→ **Set exercise**
According to the AKS cost optimization text, how big a discount can Spot VMs offer compared to pay-as-you-go prices?

>> begin Text extract

Best practices for cost optimization in Azure Kubernetes Service (AKS)
Cost optimization is about maximizing the value of resources while minimizing unnecessary expenses within your cloud environment. This process involves identifying cost effective configuration options and implementing best practices to improve operational efficiency. An AKS environment can be optimized to minimize cost while taking into account performance and reliability requirements.
In this article, you learn about:
- Holistic monitoring and FinOps practices.
- Strategic infrastructure selection.
- Dynamic rightsizing and autoscaling.
- Leveraging Azure discounts for substantial savings.
Embrace FinOps to build a cost saving culture
Financial operations (FinOps) is a discipline that combines financial accountability with cloud management and optimization. It focuses on driving alignment between finance, operations, and engineering teams to understand and control cloud costs. The FinOps foundation has several notable projects, such as the FinOps Framework and the FOCUS Specification.
For more information, see What is FinOps?
Prepare the application environment
Evaluate SKU family
It's important to evaluate the resource requirements of your application before deployment. Small development workloads have different infrastructure needs than large production ready workloads. While a combination of CPU, memory, and networking capacity configurations heavily influences the cost effectiveness of a SKU, consider the following virtual machine (VM) types:
SKU family | Description | Use case |
---|---|---|
Azure Spot Virtual Machines | Azure Spot Virtual machine scale sets back Spot node pools and deployed to a single fault domain with no high availability or service-level agreement (SLA) guarantees. Spot VMs allow you to take advantage of unutilized Azure capacity with significant discounts (up to 90%, as compared to pay-as-you-go prices). If Azure needs capacity back, the Azure infrastructure evicts the Spot nodes. | Best for dev/test environments, workloads that can handle interruptions such as batch processing jobs, and workloads with flexible execution time. |
Ampere Altra Arm-based processors (Arm64) | Arm64 VMs are power-efficient and cost effective but don't compromise on performance. With Arm64 node pool support in AKS, you can create Arm64 Ubuntu agent nodes and even mix Intel and ARM architecture nodes within a cluster. These ARM VMs are engineered to efficiently run dynamic, scalable workloads and can deliver up to 50% better price-performance than comparable x86-based VMs for scale-out workloads. | Best for web or application servers, open-source databases, cloud-native applications, gaming servers, and more. |
GPU optimized SKUs | Depending on the nature of your workload, consider using compute optimized, memory optimized, storage optimized, or even graphical processing unit (GPU) optimized VM SKUs. GPU VM sizes are specialized VMs that are available with single, multiple, and fractional GPUs. | GPU-enabled Linux node pools on AKS are best for compute-intensive workloads like graphics rendering, large model training, and inferencing. |
Note
The cost of compute varies across regions. When picking a less expensive region to run workloads, be conscious of the potential impact of latency as well as data transfer costs. To learn more about VM SKUs and their characteristics, see Sizes for virtual machines in Azure.
Review storage options
For more information on storage options and related cost considerations, see the following articles:
- Best practices for storage and backups in Azure Kubernetes Service (AKS)
- Storage options for applications in Azure Kubernetes Service (AKS)

>> end Text extract
>> begin Data lines

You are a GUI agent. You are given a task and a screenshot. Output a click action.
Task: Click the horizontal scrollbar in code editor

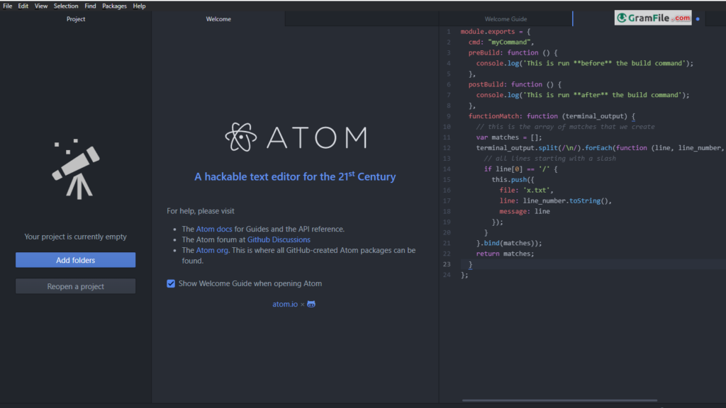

>> end Data lines

→ **Written answer**
Up to 90%.